## N-puzzle : problem statement

The n-puzzle is a classic problem often used to model algorithms that involve heuristics. Two commonly used heuristics for this problem are:  

- **Misplaced Tiles**: Counting the number of tiles that are not in their correct position in the goal configuration.  
- **Manhattan Distance**: Calculating the sum of the taxicab distances (vertical and horizontal moves) required for each tile to reach its target position in the goal configuration.  
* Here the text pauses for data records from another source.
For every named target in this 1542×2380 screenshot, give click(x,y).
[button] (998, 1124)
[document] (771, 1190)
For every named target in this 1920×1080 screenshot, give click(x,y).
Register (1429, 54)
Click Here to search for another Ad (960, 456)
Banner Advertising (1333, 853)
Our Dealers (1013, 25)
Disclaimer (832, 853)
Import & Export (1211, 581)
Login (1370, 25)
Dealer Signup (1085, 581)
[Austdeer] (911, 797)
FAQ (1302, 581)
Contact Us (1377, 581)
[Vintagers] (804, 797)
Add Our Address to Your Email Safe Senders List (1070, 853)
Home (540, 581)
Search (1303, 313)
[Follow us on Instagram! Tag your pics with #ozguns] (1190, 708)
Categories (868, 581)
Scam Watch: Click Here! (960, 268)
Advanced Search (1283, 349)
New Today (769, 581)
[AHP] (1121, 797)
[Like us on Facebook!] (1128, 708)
Both heuristics are admissible, meaning they never overestimate the actual cost to solve the puzzle.


In [1]:
import numpy as np
from collections import namedtuple
from random import choice
from tqdm.auto import tqdm
from icecream import ic
from dataclasses import dataclass

  from .autonotebook import tqdm as notebook_tqdm


In [2]:
PUZZLE_DIM = 3
action = namedtuple('Action', ['pos1', 'pos2'])

In [16]:
def action_available(state: np.ndarray) -> list['Action']:
    x, y = [int(_[0]) for _ in np.where(state == 0)]
    actions = list()
    if x > 0:
        actions.append(action((x, y), (x - 1, y)))
    if x < PUZZLE_DIM - 1:
        actions.append(action((x, y), (x + 1, y)))
    if y > 0:
        actions.append(action((x, y), (x, y - 1)))
    if y < PUZZLE_DIM - 1:
        actions.append(action((x, y), (x, y + 1)))
    return actions

def do_action(state: np.ndarray, action: 'Action') -> np.ndarray:
    new_state = state.copy()
    new_state[action.pos1], new_state[action.pos2] = new_state[action.pos2], new_state[action.pos1]
    return new_state

def goal_test(state: np.ndarray) -> bool:
    c = 1
    for i in state:
        for j in i:
            if j != c:
                return False
            c += 1
            if c == len(state)**2:
                c = 0
    return True

def state_listed(state: np.ndarray, frontier: list[np.ndarray]) -> int:
    for i, el in enumerate(frontier):
        c = 0
        for x in range(PUZZLE_DIM):
            for y in range(PUZZLE_DIM):
                if state[x][y] == el[x][y]:
                    c += 1
        if c == PUZZLE_DIM**2:
            return i
    return -1


In [17]:
RANDOMIZE_STEPS = 100_000
initial_state = np.array([i for i in range(1, PUZZLE_DIM**2)] + [0]).reshape((PUZZLE_DIM, PUZZLE_DIM))
for r in tqdm(range(RANDOMIZE_STEPS), desc='Randomizing'):
    #scelgo randomicamente un azione da quelle possibili e la effettuo
    initial_state = do_action(initial_state, choice(action_available(initial_state)))
initial_state

Randomizing: 100%|██████████| 100000/100000 [00:00<00:00, 317018.76it/s]


array([[3, 4, 7],
       [8, 1, 2],
       [0, 5, 6]])

## Depth-First Search approach


Depth-First Search (DFS) is a fundamental uninformed search algorithm that explores as far as possible along each branch before backtracking. It is particularly suited for problems where the solution lies deep in the search tree.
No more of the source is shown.